Twitter Crawler and Status Analyzer with the Crawler-Lib Engine

4.50/5 (2 votes)
16 Feb 2015Public Domain5 min read 12K   449  
Twitter Crawler and Status Analyzer with the Crawler-Lib Engine

Crawling or sending multiple requests to social media service APIs must often handle with API quotas or limits. Most of the time, this data needs further processing and therefore a complex processing logic. For example, Twitter where short URLs are in the status. This sample shows how Twitter can be queried without violating API limits and how the short URLs are resolved in a uniform manner by using the Crawler-Lib Engine.

The Crawler-Lib Engine is a workflow enabled multipurpose background task processor. In contrast to dedicated web crawlers, the task workflow can be freely defined and is not limited to HTTP requests. This article shows how the Twitter library LinqToTwitter is used to build Twitter workflow elements for the Crawler-Lib Engine and to use it to retrieve a user timeline and analyze all short URLs in the tweets.

This code sample is extracted from a real world project called Social Media Assistant which uses the Crawler-Lib Engine to perform complex background tasks. Crawler-Lib has not yet provided workflow elements to access Twitter yet, but it is not very complicated to integrate any existing library like LinqToTwitter.
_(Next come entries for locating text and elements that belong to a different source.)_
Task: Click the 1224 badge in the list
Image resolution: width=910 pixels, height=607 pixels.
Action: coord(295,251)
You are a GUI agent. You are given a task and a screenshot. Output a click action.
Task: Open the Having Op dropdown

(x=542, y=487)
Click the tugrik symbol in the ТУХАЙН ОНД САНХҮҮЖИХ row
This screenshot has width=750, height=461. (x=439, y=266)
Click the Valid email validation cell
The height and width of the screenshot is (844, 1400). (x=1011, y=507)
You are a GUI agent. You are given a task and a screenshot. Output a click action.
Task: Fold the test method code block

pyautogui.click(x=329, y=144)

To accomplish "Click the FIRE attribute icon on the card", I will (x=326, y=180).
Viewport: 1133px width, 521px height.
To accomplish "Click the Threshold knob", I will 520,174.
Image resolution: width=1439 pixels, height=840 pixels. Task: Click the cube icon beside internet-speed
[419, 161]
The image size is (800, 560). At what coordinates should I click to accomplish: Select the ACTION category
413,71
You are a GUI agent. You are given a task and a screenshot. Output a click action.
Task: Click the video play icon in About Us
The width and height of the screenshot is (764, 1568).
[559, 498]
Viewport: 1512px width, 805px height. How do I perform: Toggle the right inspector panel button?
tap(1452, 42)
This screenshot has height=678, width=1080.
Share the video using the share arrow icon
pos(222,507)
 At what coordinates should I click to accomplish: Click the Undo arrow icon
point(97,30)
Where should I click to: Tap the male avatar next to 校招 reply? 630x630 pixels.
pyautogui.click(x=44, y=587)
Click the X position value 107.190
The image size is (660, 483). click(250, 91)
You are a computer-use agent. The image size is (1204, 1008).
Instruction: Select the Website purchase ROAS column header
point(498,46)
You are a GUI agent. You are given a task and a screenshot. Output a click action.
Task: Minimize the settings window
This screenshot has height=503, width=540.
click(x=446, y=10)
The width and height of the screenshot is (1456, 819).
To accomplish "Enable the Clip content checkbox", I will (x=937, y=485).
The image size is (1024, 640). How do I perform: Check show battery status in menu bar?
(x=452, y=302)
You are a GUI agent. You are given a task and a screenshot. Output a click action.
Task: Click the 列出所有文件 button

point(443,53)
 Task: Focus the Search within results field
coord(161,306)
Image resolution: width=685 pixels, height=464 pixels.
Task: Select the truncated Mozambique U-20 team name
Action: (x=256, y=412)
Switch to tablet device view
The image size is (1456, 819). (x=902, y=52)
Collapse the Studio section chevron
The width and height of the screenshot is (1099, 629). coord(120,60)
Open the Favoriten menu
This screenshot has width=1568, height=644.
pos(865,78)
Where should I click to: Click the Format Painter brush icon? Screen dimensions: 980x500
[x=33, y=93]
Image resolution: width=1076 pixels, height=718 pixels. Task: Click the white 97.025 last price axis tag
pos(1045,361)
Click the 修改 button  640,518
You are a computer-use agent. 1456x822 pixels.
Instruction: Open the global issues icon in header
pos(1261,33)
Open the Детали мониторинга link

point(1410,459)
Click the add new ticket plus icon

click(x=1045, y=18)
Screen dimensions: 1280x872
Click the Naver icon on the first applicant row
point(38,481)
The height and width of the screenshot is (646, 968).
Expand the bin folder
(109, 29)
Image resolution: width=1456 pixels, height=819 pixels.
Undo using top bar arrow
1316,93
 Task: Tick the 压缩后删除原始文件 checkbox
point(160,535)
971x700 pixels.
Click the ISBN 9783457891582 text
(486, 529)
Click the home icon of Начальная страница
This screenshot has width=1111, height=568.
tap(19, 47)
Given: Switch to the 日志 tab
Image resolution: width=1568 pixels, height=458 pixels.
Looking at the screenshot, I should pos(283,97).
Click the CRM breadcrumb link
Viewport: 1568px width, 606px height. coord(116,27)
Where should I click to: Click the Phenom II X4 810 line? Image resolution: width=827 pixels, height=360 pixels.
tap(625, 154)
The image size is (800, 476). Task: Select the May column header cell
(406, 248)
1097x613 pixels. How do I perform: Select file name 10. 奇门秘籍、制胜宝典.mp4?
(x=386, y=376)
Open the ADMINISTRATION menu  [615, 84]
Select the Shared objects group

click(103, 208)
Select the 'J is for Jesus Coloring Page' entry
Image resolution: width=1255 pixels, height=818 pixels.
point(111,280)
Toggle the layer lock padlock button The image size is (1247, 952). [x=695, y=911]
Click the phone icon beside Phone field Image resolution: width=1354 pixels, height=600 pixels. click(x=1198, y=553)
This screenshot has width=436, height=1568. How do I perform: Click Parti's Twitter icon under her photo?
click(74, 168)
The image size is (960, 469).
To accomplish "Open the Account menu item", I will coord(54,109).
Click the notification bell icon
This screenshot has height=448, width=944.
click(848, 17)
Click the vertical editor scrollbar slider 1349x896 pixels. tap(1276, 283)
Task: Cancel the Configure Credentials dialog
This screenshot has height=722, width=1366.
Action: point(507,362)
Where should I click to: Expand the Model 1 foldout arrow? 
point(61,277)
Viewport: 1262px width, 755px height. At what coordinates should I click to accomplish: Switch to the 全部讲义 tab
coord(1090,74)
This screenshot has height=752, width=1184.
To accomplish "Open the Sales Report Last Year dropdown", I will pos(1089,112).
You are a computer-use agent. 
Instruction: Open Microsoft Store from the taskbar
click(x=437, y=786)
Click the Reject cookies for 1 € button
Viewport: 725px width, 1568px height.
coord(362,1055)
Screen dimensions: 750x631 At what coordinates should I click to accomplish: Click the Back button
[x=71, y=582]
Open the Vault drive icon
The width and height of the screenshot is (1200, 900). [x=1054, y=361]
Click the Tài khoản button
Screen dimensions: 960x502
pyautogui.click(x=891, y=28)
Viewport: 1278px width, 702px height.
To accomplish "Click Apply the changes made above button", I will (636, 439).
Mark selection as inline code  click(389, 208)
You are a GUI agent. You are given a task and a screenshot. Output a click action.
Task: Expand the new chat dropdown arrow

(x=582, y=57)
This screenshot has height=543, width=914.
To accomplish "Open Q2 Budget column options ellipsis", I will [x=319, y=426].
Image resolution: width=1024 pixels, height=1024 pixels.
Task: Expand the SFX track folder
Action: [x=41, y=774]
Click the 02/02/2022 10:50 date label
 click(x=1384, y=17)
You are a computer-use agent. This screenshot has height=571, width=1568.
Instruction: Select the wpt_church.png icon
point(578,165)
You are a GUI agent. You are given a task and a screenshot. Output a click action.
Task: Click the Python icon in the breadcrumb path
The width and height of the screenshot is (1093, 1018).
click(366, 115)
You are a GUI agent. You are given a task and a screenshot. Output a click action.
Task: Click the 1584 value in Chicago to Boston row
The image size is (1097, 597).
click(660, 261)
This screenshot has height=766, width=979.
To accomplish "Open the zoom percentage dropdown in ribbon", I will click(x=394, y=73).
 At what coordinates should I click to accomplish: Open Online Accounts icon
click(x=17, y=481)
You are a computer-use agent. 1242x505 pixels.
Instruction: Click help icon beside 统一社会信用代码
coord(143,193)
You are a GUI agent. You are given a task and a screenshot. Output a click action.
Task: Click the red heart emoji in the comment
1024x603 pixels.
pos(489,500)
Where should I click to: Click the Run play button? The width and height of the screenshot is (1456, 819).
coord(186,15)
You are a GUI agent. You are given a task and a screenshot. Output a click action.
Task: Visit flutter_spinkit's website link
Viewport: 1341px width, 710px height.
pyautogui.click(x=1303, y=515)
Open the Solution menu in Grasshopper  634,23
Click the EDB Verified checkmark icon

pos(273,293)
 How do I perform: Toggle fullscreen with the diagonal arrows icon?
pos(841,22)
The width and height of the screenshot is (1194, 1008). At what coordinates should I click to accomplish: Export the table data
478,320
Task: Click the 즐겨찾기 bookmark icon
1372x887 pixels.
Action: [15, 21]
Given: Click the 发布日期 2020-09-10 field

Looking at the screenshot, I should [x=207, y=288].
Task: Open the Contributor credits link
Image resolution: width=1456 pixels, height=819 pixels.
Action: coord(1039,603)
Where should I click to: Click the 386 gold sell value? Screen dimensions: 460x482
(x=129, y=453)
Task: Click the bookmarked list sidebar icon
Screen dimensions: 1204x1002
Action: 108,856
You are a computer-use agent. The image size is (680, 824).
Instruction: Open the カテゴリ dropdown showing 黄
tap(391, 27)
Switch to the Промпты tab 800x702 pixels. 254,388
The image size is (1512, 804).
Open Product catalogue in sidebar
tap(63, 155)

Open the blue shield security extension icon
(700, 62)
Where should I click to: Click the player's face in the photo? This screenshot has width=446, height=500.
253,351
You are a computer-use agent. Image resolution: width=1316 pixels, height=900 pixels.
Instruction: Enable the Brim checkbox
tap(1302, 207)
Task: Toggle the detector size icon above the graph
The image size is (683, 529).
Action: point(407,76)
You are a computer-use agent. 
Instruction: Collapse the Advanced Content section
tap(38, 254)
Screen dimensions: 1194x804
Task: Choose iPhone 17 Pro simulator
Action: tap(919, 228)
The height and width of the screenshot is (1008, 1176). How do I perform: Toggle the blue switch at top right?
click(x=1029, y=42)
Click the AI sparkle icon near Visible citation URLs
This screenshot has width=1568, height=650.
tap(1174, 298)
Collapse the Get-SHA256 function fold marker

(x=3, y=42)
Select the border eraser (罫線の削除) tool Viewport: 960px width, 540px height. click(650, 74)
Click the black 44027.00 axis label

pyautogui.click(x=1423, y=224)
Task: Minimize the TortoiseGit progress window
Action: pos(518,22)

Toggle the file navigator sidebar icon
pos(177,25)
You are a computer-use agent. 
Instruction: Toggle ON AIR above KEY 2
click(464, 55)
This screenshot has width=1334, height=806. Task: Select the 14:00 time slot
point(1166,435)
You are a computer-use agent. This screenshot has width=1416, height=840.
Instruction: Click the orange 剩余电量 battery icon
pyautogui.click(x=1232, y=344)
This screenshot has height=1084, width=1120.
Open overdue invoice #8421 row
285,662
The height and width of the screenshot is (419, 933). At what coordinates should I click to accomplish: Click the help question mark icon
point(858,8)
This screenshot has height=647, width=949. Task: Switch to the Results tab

Building the Twitter Workflow Element

To use Twitter in the Crawler-Lib Engine, the creation of a workflow element for every type of operation is recommended. We use the LinqToTwitter library to process the twitter requests. Any library with an callback or task based async mode can be used to build workflow elements. A processable workflow element has a StartWork() and a Process(). The startwork method must ensure that the element is processed after the operation completes by calling RegisterWorkflowChildForProcessing(). In case of awaitable operations with tasks, this is simply done with ContinueWith() on the task:

C#
private Task<List<Status>> operation;
C#
this.operation = query.ToListAsync();
this.operation.ContinueWith(c => this.Task.RegisterWorkflowChildForProcessing(this));

The LinqToTwitter library generates the request in the form of a LINQ query which is generated in the StartWork() method of the workflow element:

C#
protected override void StartWork()
{
	using (var twitterCtx = new TwitterContext(this.Config.Authorizer))
	{
		var query =
		twitterCtx.Status.Where(
		tweet =>
		tweet.Type == StatusType.User && tweet.Count == this.config.Count
		&& tweet.IncludeContributorDetails == this.config.IncludeContributorDetails
		&& tweet.TrimUser == this.config.TrimUser);
		if (!string.IsNullOrEmpty(this.config.ScreenName))
		{
			query = query.Where(tweet => tweet.ScreenName == this.config.ScreenName);
		}
		
		if (this.config.ID != null)
		{
			query = query.Where(tweet => tweet.ID == this.config.ID.Value);
		}
		
		if (this.config.MaxID != null)
		{
			query = query.Where(tweet => tweet.ID == this.config.MaxID.Value);
		}
		
		if (this.config.SinceID != null)
		{
			query = query.Where(tweet => tweet.ID == this.config.SinceID.Value);
		}
		
		if (this.config.UserID != null)
		{
			query = query.Where(tweet => tweet.ID == this.config.UserID.Value);
		}
		
		this.operation = query.ToListAsync();
		this.operation.ContinueWith(c => this.Task.RegisterWorkflowChildForProcessing(this));
	}
} 	

After the operation completes, it is registered for processing. The next free worker thread picks it up and calls Process(). In the process method are various handlers executed:

C#
protected override void Process()
{
	if (this.operation.IsFaulted)
	{
	this.MarkFailed(this.operation.Exception);
	}
	else if (this.operation.IsCompleted)
	{
	this.Statuses = this.operation.Result;
	}
	
	switch (this.ProcessingInfo.InfoVerbosity)
	{
	case ProcessingInfoBase.VerbosityEnum.Data:
	{
	this.ProcessingInfo.Statuses = 
	this.Statuses == null ? new Status[0] : this.Statuses.ToArray();
	}
	break;
	}
	
	try
	{
		if (this.ProcessingInfo.Success)
		{
			if (this.Config.Successful != null)
			{
			this.Config.Successful.Invoke(this);
			}
			
			if (this.Config.Finally != null)
			{
			this.Config.Finally.Invoke(this);
			}
			
			if (this.awaiter != null && 
			this.Config.AwaitProcessing.HasFlag(AwaitProcessingEnum.Success))
			{
				this.awaiter.ExecuteContinuation(this);
			}
		}
		else
		{
			if (this.Config.Failed != null)
			{
			this.Config.Failed.Invoke(this);
			}
			
			if (this.Config.Finally != null)
			{
			this.Config.Finally.Invoke(this);
			}
		
			if (this.awaiter != null && 
			this.Config.AwaitProcessing.HasFlag(AwaitProcessingEnum.Failed))
			{
				this.awaiter.ExecuteContinuation(this);
			}
		}
	}
	catch (Exception ex)
	{
		this.MarkFailed(ex);
		throw;
	}
}

These are the basics workflow elements for the integration of arbitrary APIs. Now let's use the new element in a task.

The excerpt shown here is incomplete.